Data for the task:
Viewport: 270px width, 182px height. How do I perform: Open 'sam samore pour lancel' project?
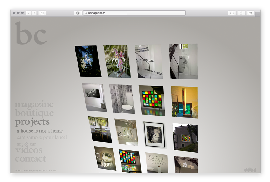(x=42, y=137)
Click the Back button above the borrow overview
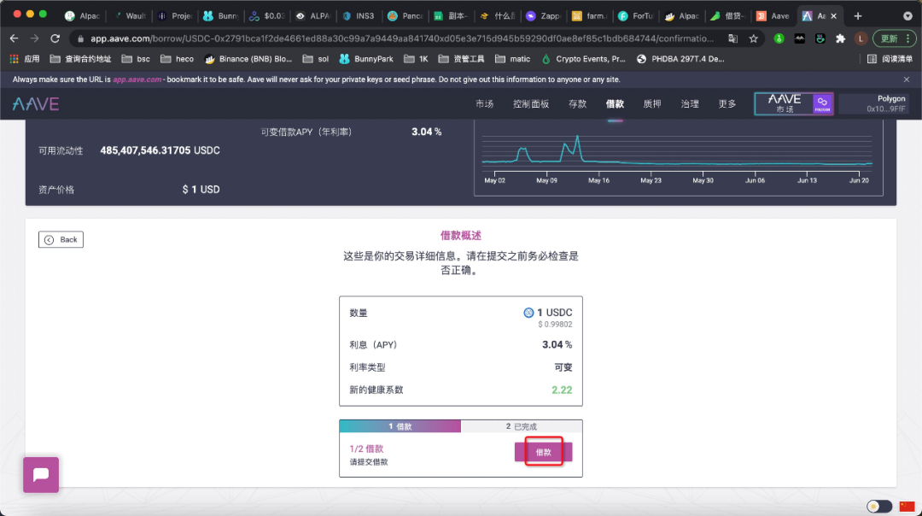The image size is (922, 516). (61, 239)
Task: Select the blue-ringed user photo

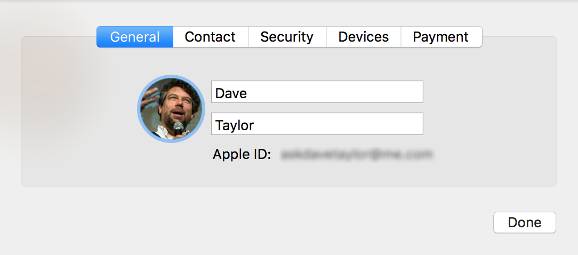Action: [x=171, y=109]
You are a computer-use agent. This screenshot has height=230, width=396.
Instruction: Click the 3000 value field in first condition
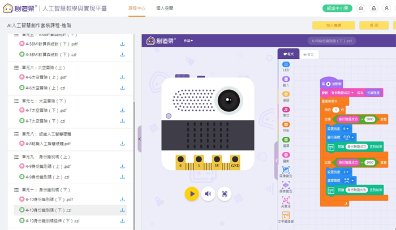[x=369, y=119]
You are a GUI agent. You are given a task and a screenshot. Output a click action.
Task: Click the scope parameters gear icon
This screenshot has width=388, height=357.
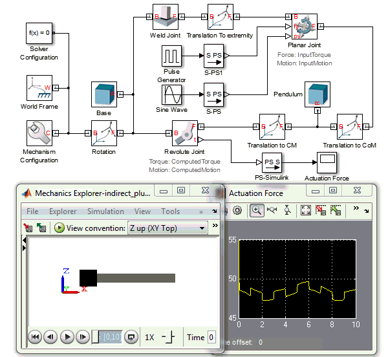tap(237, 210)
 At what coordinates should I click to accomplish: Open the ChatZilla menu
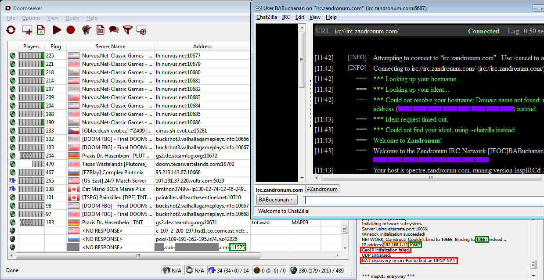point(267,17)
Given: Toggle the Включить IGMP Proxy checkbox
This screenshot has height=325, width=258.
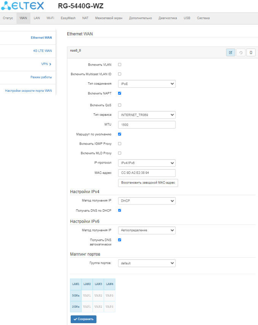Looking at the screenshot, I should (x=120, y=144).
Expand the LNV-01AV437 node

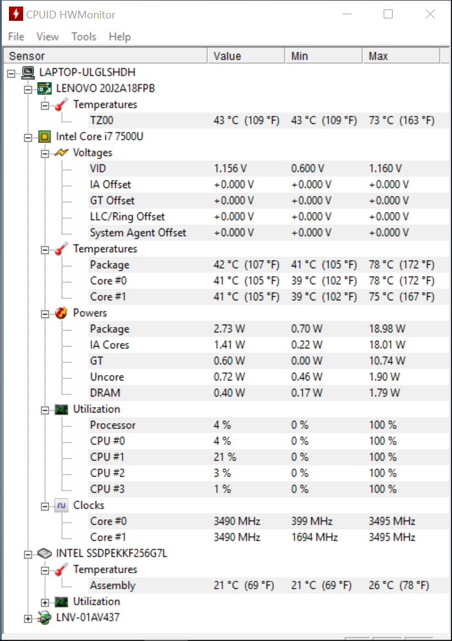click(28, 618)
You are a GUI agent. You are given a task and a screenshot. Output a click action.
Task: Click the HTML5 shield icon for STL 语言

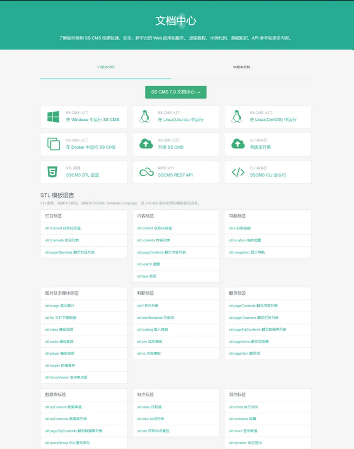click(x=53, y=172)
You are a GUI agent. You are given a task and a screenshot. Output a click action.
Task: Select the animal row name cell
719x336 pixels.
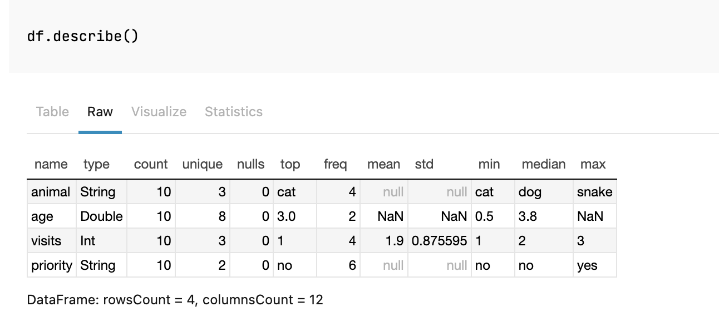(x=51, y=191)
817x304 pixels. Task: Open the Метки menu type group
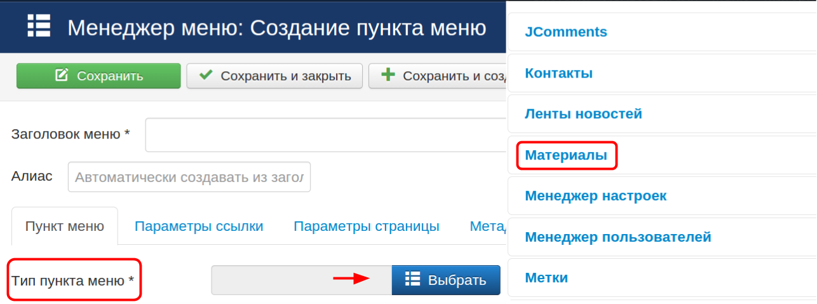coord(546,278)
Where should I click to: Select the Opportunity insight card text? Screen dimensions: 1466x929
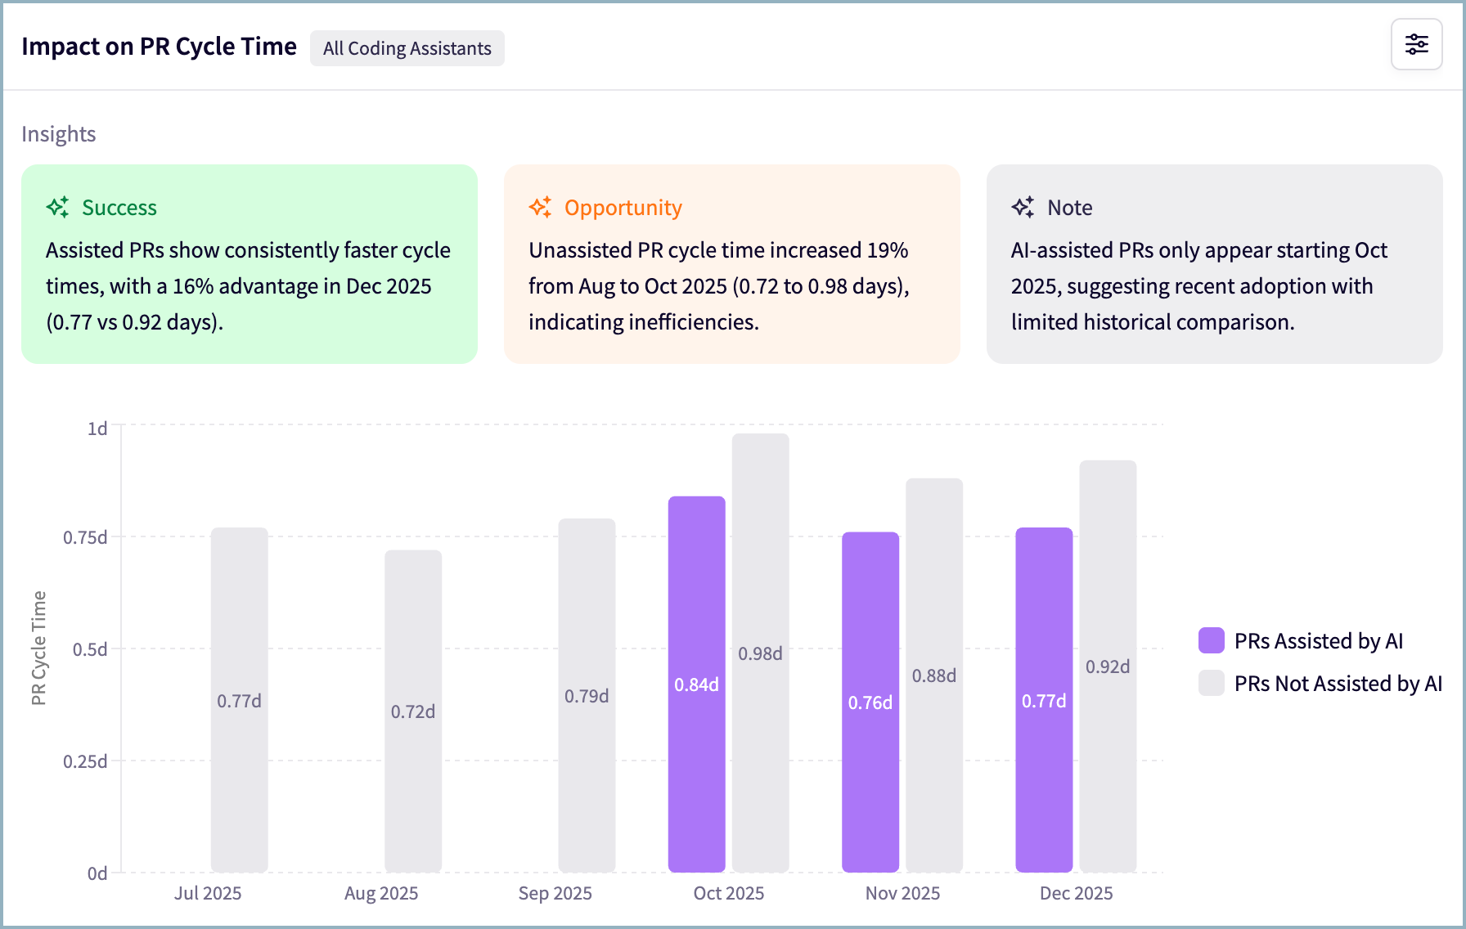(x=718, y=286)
* * *
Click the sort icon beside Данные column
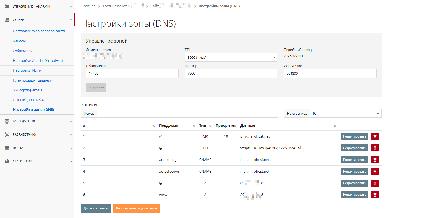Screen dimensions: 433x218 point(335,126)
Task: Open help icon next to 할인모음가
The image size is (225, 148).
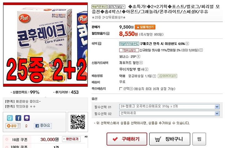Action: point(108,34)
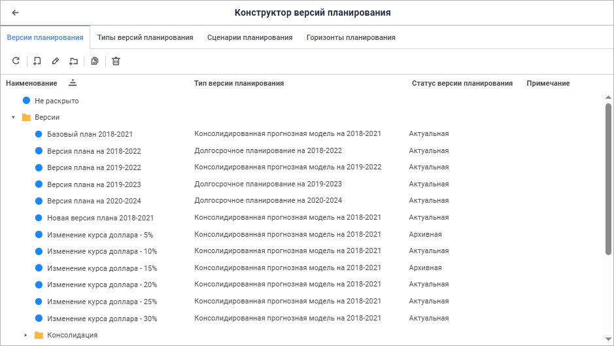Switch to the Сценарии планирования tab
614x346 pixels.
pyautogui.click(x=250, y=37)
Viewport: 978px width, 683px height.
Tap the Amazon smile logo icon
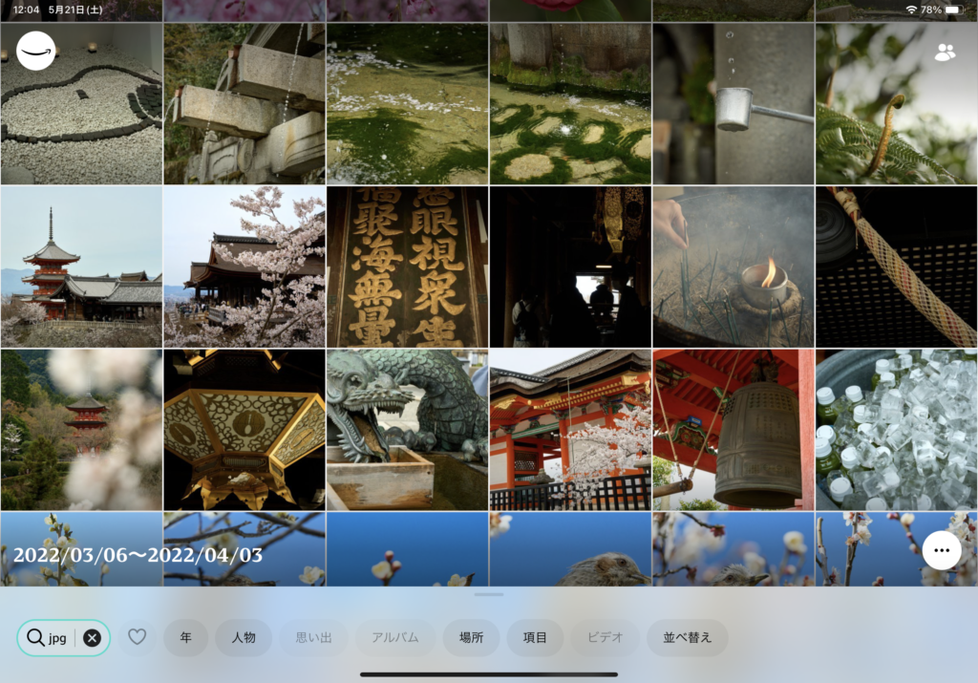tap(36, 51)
---
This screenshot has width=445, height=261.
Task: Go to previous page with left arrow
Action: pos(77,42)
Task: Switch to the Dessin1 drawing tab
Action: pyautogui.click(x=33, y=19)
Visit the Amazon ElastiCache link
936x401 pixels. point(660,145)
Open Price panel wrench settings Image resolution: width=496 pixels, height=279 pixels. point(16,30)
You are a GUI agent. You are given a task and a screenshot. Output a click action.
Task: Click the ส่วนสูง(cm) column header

Task details:
Restate word for word only the lines above from the line containing "Visit the Amazon ElastiCache link" to the line containing "Task: Click the ส่วนสูง(cm) column header", both of them included.

Answer to the problem:
Visit the Amazon ElastiCache link
936x401 pixels. point(660,145)
Open Price panel wrench settings Image resolution: width=496 pixels, height=279 pixels. point(16,30)
You are a GUI agent. You are given a task and a screenshot. Output a click action.
Task: Click the ส่วนสูง(cm) column header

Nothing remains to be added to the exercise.